Zonfrillo verschwindet für einen Moment, sein Kopf taucht unter den brusthohen Pflanzen ab, bevor er sich mit einer ganzen Hand voll wilder australischer Minze (eine einzigartige Mischung aus Pfefferminze und grüner Minze), australischer Brunnenkresse (überraschend pfeffrig), zwei verschiedenen Arten Sauerampfer und einer bunten Mischung weiterer lokaler Kräuter wieder aufrichtet. Er winkt uns mit seiner Sammlung zu, mit einem breiten Grinsen im Gesicht.
„Das nenne ich mal einen Salat“, ruft er. Dieser unauffällige Fluss und der weitgehend unscheinbare Bewuchs entlang seiner Ufer scheinen so gar nichts mit dem eleganten Luxus von Zonfrillos berühmten Restaurant Orana im Zentrum von Adelaide zu tun zu haben. Gäste zahlen dort knapp 300 australische Dollar pro Person für ein 16-Gänge-Menü mit mehr als 40 heimischen Zutaten, von denen die meisten wohl noch nie gehört haben. Doch erstaunlicherweise sind die Speisen, die sie dort zu sich nehmen – zumindest zum Teil – identisch mit dem Grün, das Zonfrillo gerade in der Hand hält. Seit sechs Jahren arbeitet ein indigener „Lebensmittelsammler“ und Kulturberater in Vollzeit für das Restaurant und sammelt genau diese australische Minze und Brunnenkresse, die im Restaurant Orana serviert werden.

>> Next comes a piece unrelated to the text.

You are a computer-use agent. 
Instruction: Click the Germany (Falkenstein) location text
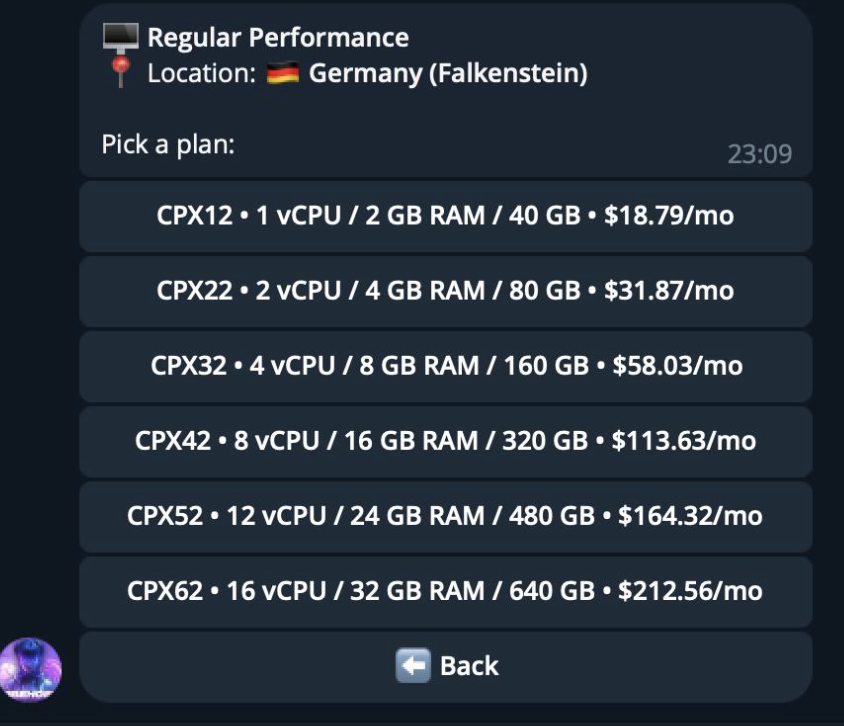448,73
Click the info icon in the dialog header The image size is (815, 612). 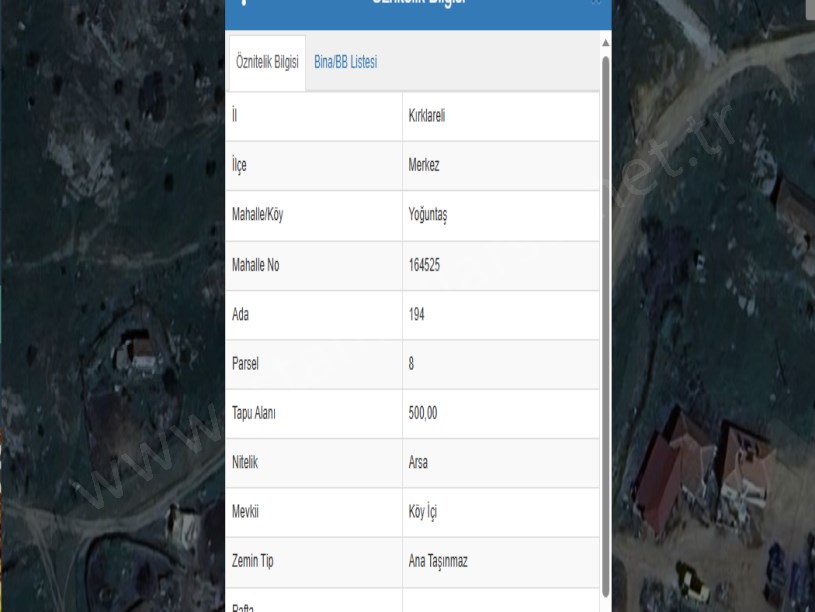[x=244, y=3]
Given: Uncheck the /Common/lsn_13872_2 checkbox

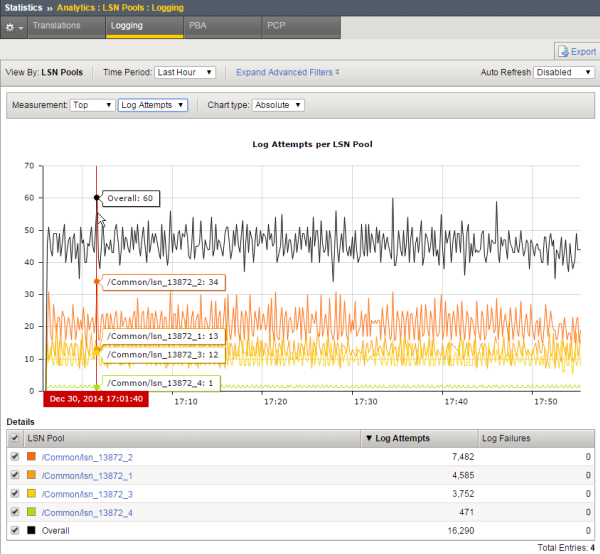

„Aber hier wächst das auch immer noch“, erklärt Zonfrillo. „Und das hat einen Grund: Wir kümmern uns darum. Wir nehmen nur das, was wir brauchen, und säen es dann wieder aus. Unser Team nimmt die Samen, lässt sie einen Tag lang trocknen und sät sie dann per Hand aus, in der Regel in Gebieten, in denen sie normalerweise nicht von selbst wachsen würden.“
Auf Luftaufnahmen kann man sehen, dass ein Großteil der sonnenverbrannten Mitte Australiens öde und leer ist, abgesehen von zahllosen Hektar trockener, roter Erde und der gelegentlichen Schar Kängurus. Diese Gegend ist so karg und unwirtlich, dass Filmemacher sie oft als ideale Kulisse für einen fernen, unbewohnbaren Planeten ins Auge fassen. Der Film „Pitch Black – Planet der Finsternis“ wurde beispielsweise in unmittelbarer Nähe des Orts Coober Pedy gedreht. Man fragt sich unweigerlich, wie irgendjemand, ja irgendetwas, in dieser rauen Unendlichkeit überleben, geschweige denn gedeihen kann.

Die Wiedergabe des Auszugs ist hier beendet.